Walking by rows of oak barrels in the dark corridors of a winery founded by her great-grandfather, Maria Jose Lopez de Heredia is reminded of her childhood.
"We played hide-and-seek here when we were children," the 46-year-old said.
Today, with her brother and sister, she runs the Rafael Lopez de Heredia Tondonia winery, one of the oldest and most famous in Spain's northern region of La Rioja, in the village of Haro.
"This is home," she said as she opened a black metal door leading into a storage room where spiders are allowed to live peacefully on their thick webs to protect the corks of bottles – some more than a century old – from parasites.
It is a home that is visited by 22,000 people each year, who explore the vineyards and its underground labyrinth that stores the 400,000 bottles of wine that are produced annually by the winery.
It is not alone.
Far from the beaches that bring millions of tourists to Spain, La Rioja has sought during the past decade to draw visitors to its numerous wineries, many featuring stunning contemporary architecture.
"It's great to discover a place like this, I did not know it before," said Bill Sherman, a 72-year-old wine lover from the US city of Atlanta, Georgia, as he sipped a glass of wine in the ultra-modern showroom-shop of the Heredia Tondonia winery.
Designed by British-Iraqi architect Zaha Hadid, the first woman to win the Pritzker prize, architecture's equivalent of the Nobel prize, the shop is a glass-faced structure shaped like a large wine carafe.
It sits in stunning counterpoint to the great-grandfather's old restored stone shop nearby, and is an example of how in the 2000s, before the collapse of a property bubble in Spain in 2008, wineries in La Rioja began to build architectural gems by star architects to help draw visitors.
At the Masques de Riscal winery in the heart of the village of Elciego, Canadian-American architect Frank Gehry has built a five-star hotel featuring huge titanium panels in his trademark curves.
The hotel – which has 43 rooms, a spa offering "wine therapy" and an exclusive restaurant – has boosted the reputation of the winery, which sells 5.5 million bottles a year, 70% of them overseas.
Before it was built the winery, founded in 1860, received about 2000 visitors a year.
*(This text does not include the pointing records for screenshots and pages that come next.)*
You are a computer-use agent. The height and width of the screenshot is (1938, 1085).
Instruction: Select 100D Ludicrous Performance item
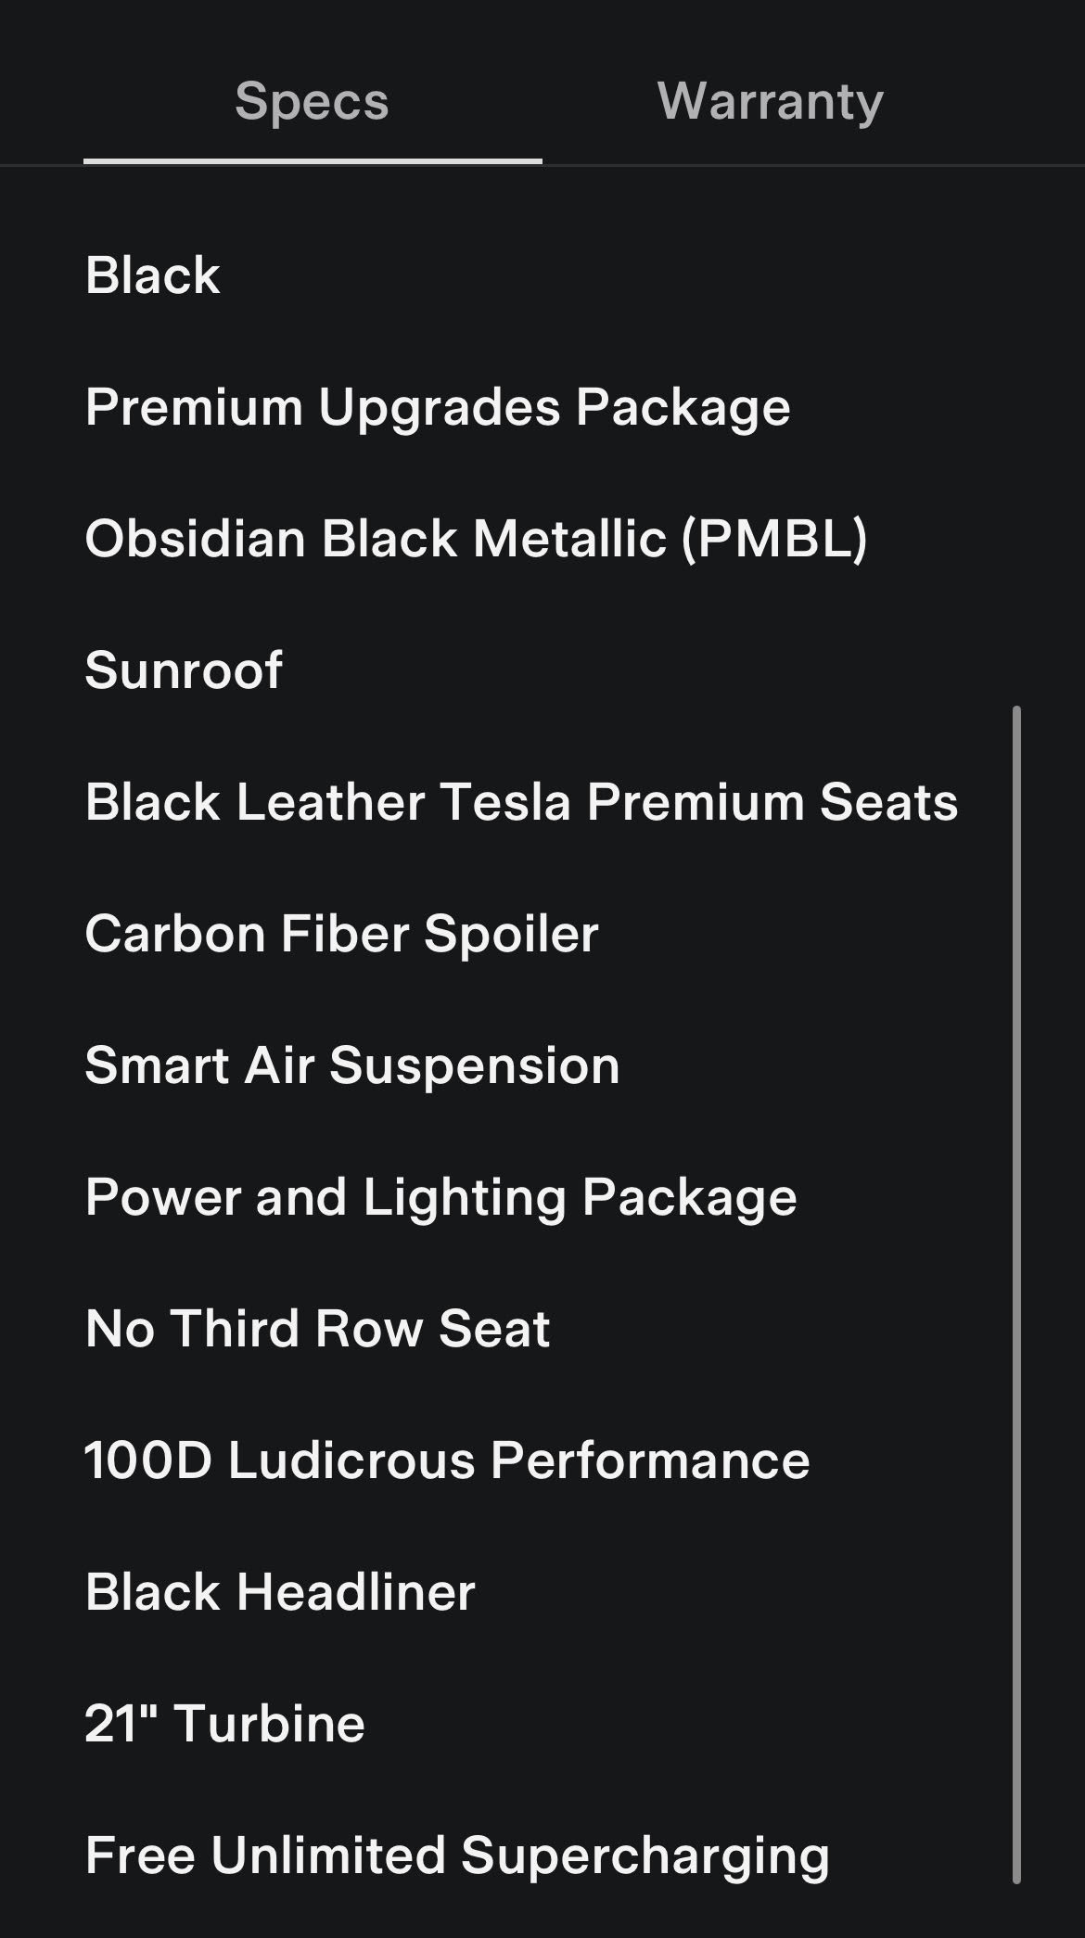(447, 1460)
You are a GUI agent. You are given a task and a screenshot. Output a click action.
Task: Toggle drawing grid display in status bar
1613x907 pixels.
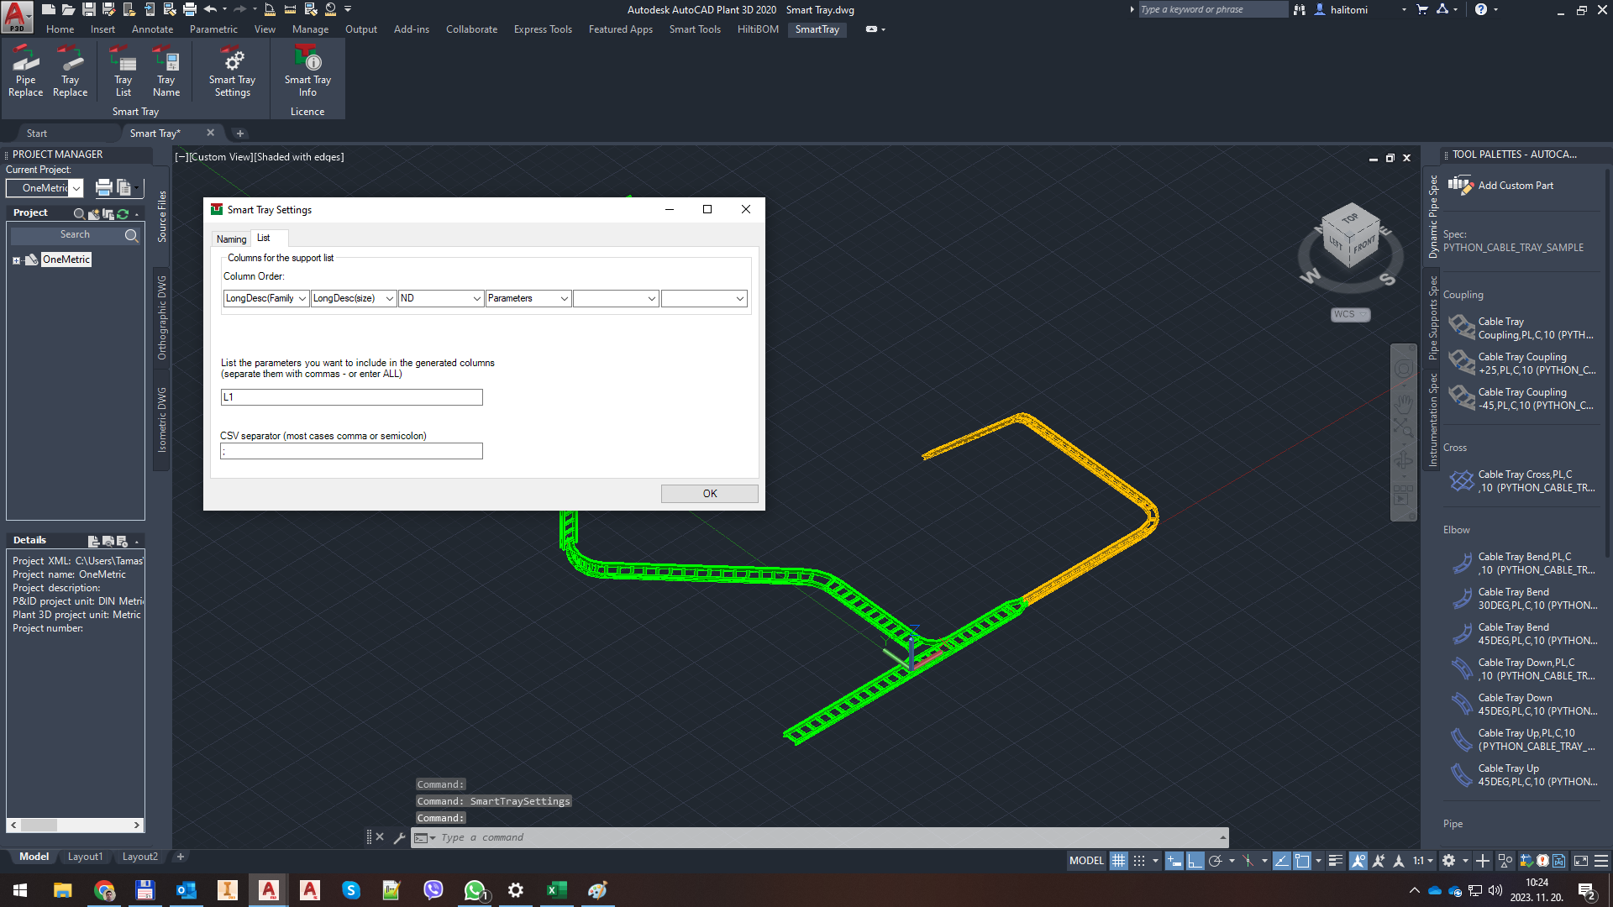point(1118,861)
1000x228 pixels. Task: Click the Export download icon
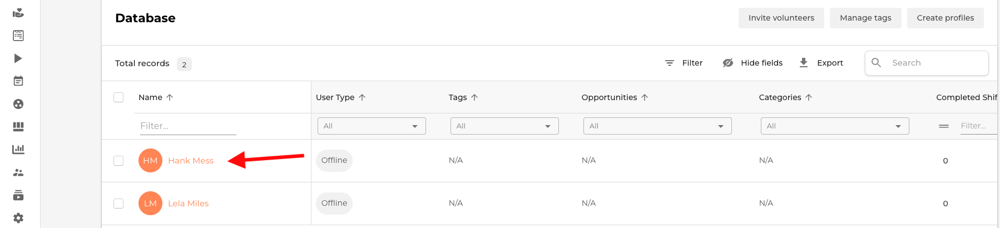click(804, 63)
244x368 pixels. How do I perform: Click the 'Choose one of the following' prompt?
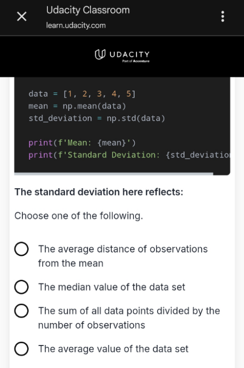click(x=79, y=216)
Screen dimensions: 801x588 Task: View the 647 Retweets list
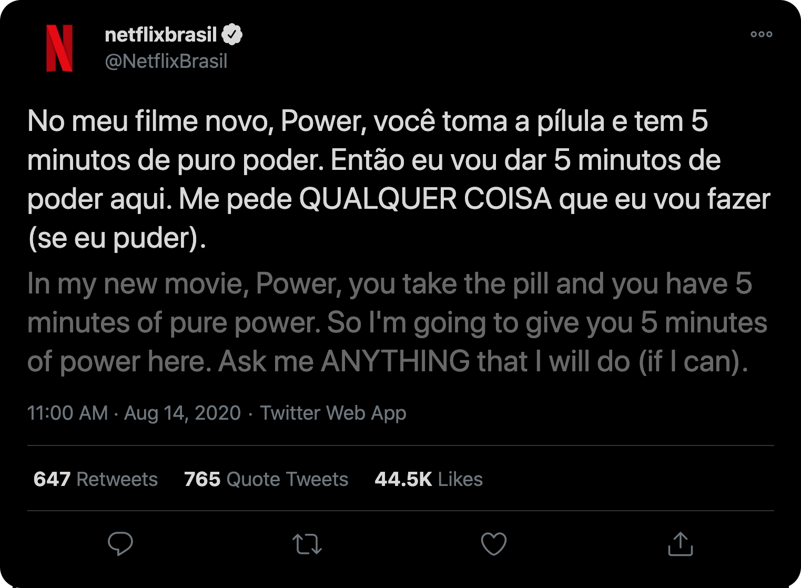pos(96,479)
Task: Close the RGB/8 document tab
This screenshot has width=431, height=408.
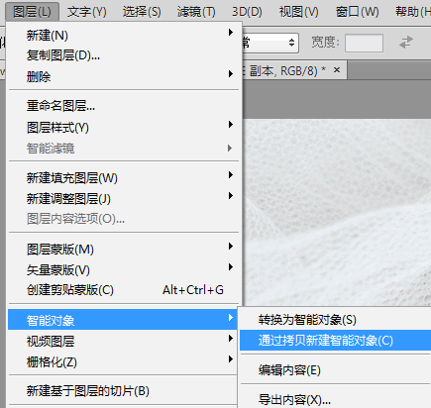Action: (x=337, y=70)
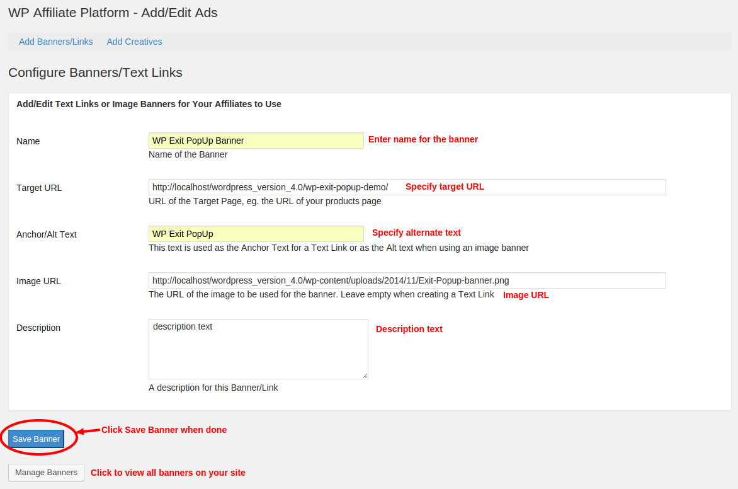Viewport: 738px width, 489px height.
Task: Click inside the Name field
Action: pyautogui.click(x=255, y=140)
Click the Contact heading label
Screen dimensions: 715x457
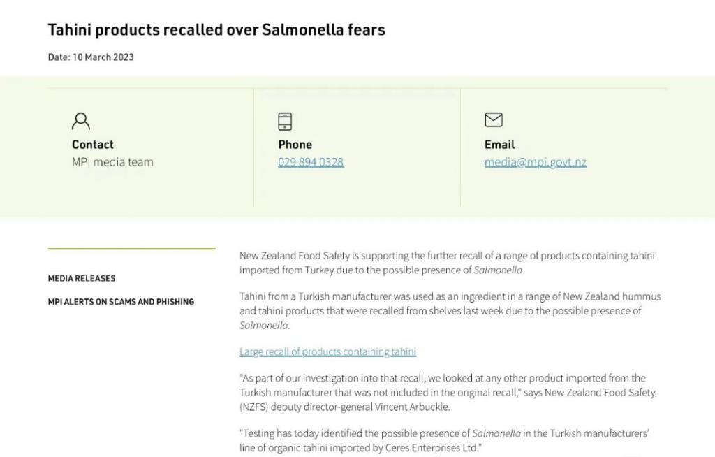pyautogui.click(x=92, y=145)
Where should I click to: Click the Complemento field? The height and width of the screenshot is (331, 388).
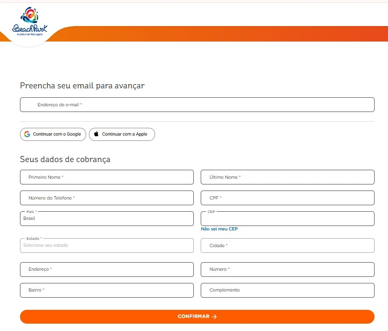pyautogui.click(x=287, y=290)
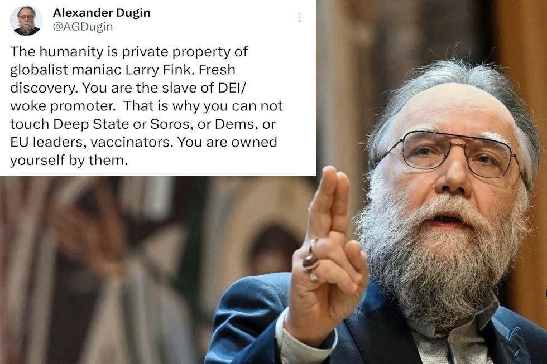Click the words "woke promoter" in the tweet
The width and height of the screenshot is (547, 364).
(x=63, y=106)

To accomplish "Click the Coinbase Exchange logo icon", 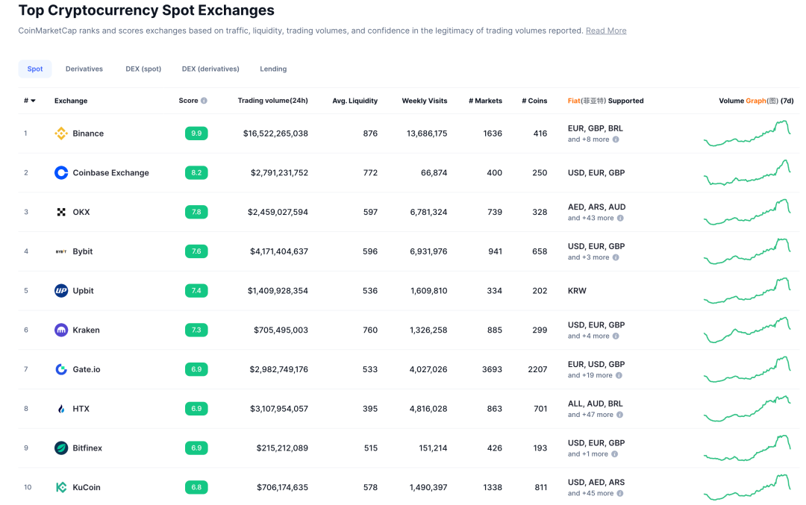I will [61, 173].
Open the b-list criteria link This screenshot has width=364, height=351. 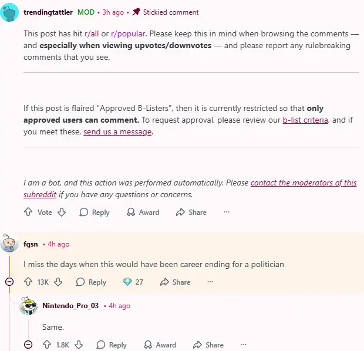(305, 120)
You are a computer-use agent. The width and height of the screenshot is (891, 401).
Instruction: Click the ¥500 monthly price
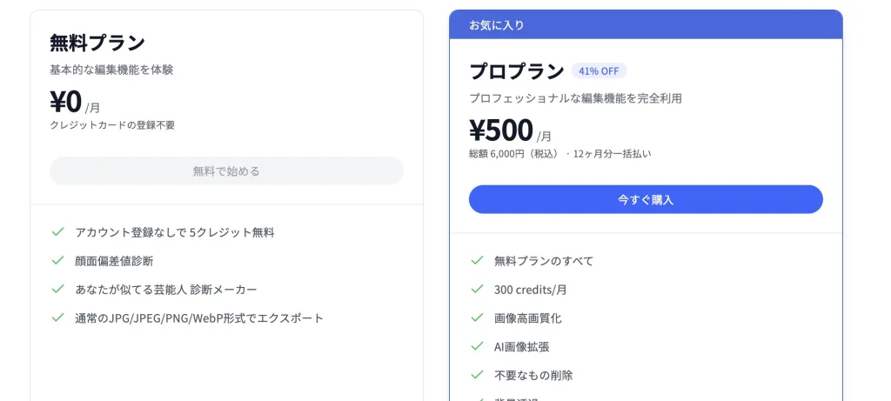501,130
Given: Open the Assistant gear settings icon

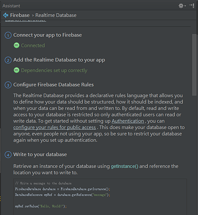Looking at the screenshot, I should click(x=181, y=6).
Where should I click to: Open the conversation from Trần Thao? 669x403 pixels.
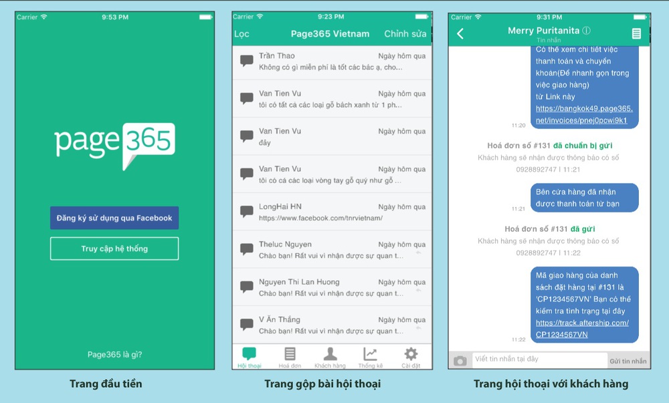pos(332,61)

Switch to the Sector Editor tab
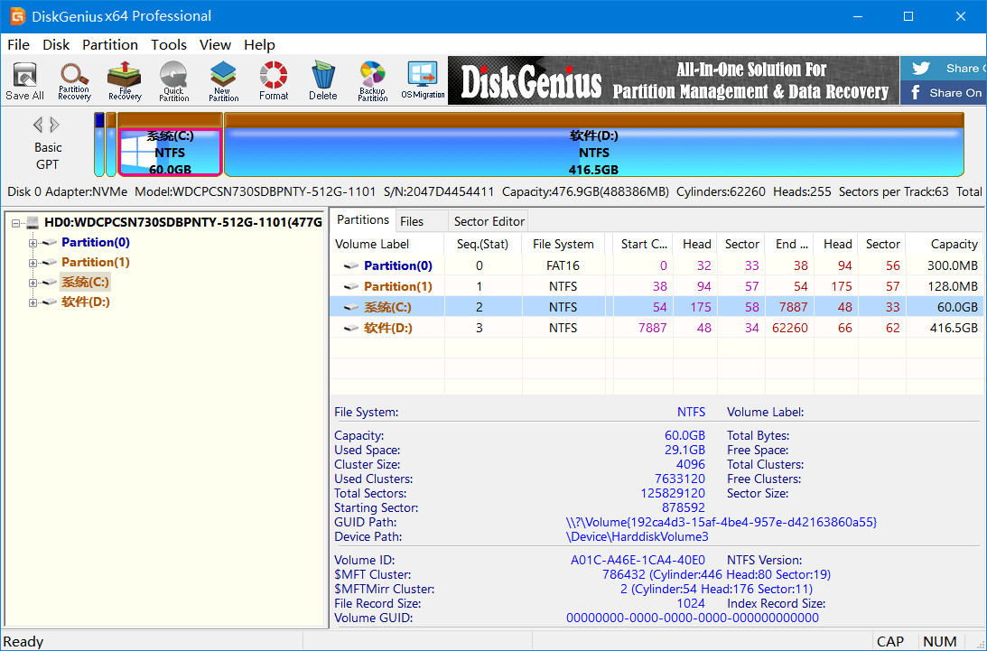point(489,221)
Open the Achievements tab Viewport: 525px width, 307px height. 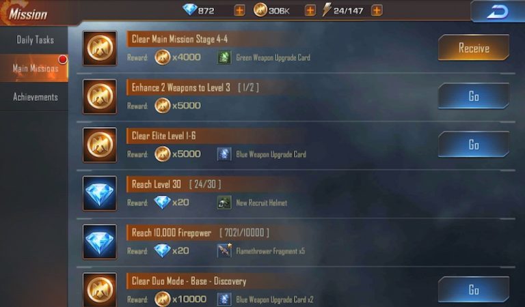coord(34,97)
Today it is close to 70,000.
Less than 10 kilometres away at the Ysios winery, gigantic bars of aluminium form a wavy roof, mirroring the mountains in the background, on a long building made of copper stained cedar that resemble giant wine barrels.
Designed by Spanish architect Santiago Calatrava, the building opened in 2001, the same year the winery belonging to French drinks group Pernod-Ricard was founded.
"The architecture is just the wrapping – the wine is what matters above all else," the winery's spokeswoman Marta Gomez said.
The wineries, or "bodegas" as they are called in Spanish, designed by big name architects have given La Rioja "great visibility", regional tourism minister Gonzalo Capellan said, citing Britain, Germany and America as the country’s most interested in wine tourism.
“We export 150 million bottles to these markets each year. They want to know us, see where this bottle is born," Capellan said.
Today, about 80 wineries in La Rioja open their doors to visitors, compared with just a handful a decade ago.
"This is a natural resource which we had. We had to turn it into a touristic product. This involved a huge change in thinking," Capellan said.
This change has not always gone smoothly, said Ramon Estalella, the secretary general of the Spanish Confederation of Hotels and Tourist Lodgings.
"We have sometimes built very beautiful hotels, charming, but too small for the investment to be profitable," he said before recommending that wineries seek tourism experts for advice on how to move into the hospitality sector.
Lopez de Heredia of the Heredia Tondonia winery acknowledged there was a lack of experience.
"In our house we were trained as winegrowers, not as a tourism company. We are just starting," she said.
While visitors to the winery are gaining importance, Lopez de Heredia says they will “never supplant the work of the vineyard.”